The cap was introduced by then-premier Bernard Lord's Progressive Conservative government with support from the Shawn Graham opposition Liberals as a way to get premium rates down.
It worked. New Brunswick auto insurance premiums have decreased by 35 per cent since the cap's implementation.
Consumers for Insurance Fairness said it's unjust that the cap applies to people who suffer chronic pain, had bones broken or went into a coma.
Both the Liberals and Progressive Conservatives have indicated they're interested in addressing the $2,500 cap.
Premier Shawn Graham says the Liberals have nothing immediate to announce in terms of any cap changes.

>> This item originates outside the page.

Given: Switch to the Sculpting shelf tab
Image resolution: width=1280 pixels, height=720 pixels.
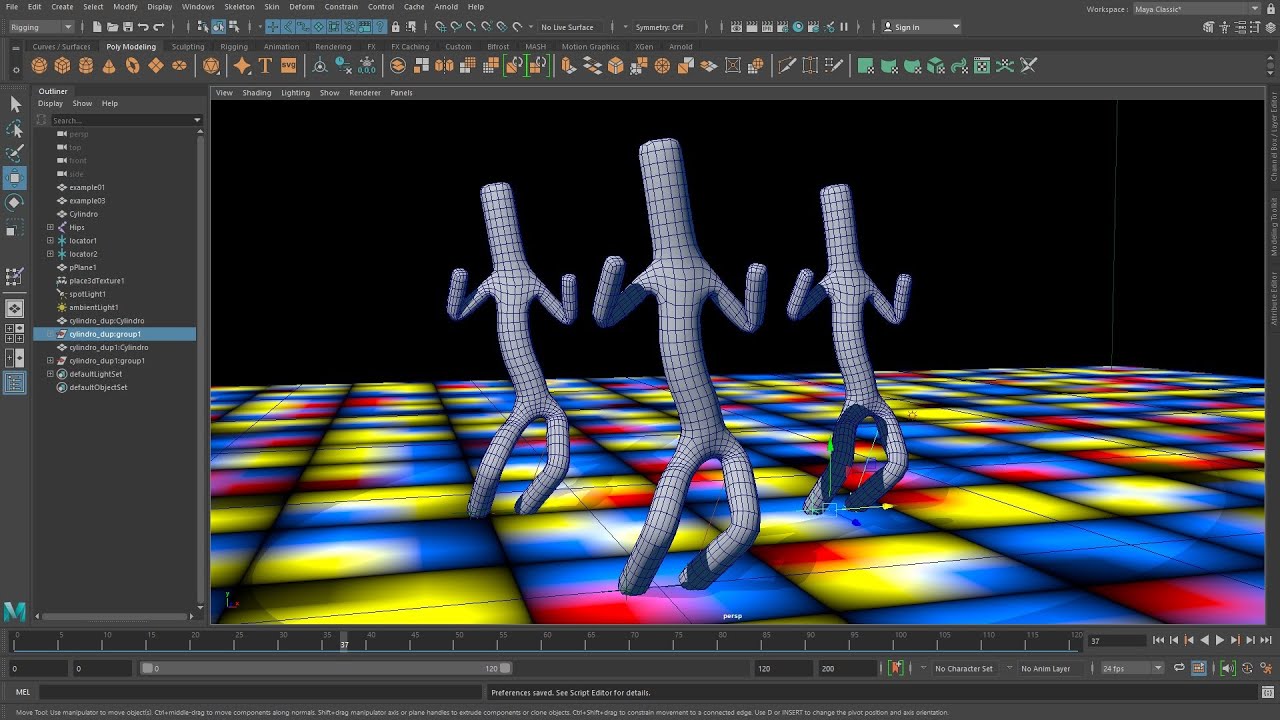Looking at the screenshot, I should coord(187,47).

Graham says he wants to look at what other jurisdictions are doing. Nova Scotia's New Democratic Party government recently announced they'd push their soft-tissue injury cap up to $7,500.
"We want to see if that has an impact on the rates New Brunswickers would pay for their insurance," says Graham. "That continues to be the number one concern of government, keeping insurance premiums affordable for all New Brunswickers.
"If there's a minimal impact it's something we could potentially look at. We have to do the due diligence first."
The Progressive Conservatives say they'd increase the cap rate if elected in this fall's election, but they don't know by how much.
"The specific amount of how much will be based on a three-month review upon taking office," says Tory MLA Jody Carr. "We want to be responsible rather than just pull a number out of a hat. We want to make sure it's a responsible cap so we don't see an increase in rates."
Carr says the timing is right for a review seven years after the cap was first introduced and also in the wake of Nova Scotia's move.
Bill Adams, vice-president of the Insurance Board of Canada's Atlantic division, says "The reality is that this is a competitive industry. That's the beauty of a competitive industry. There are 67 insurance companies selling auto insurance in New Brunswick."
Adams says auto accident benefits still apply up to $50,000 for medical and rehabilitation payments, regardless of the cap.
He said more than half of all New Brunswickers don't realize that the $2,500 cap is only for pain and suffering associated with minor injuries.
"The reality is you still get up to $50,000 in medical and rehabilitation payments, so all the physiotherapy and tests and chiropractic you need to heal, you get. It's rare that people exhaust that.
"The reality is they can get the medical treatments that they need in order to get well. What they're not getting is an unlimited payout.
"For them, they may say this is worth more than $2,500, and I'm not going to argue that with anyone going through pain."
He said the cap doesn't apply to compensation for lost wages, medical and economic losses.
He said other costs can be applied to a court action.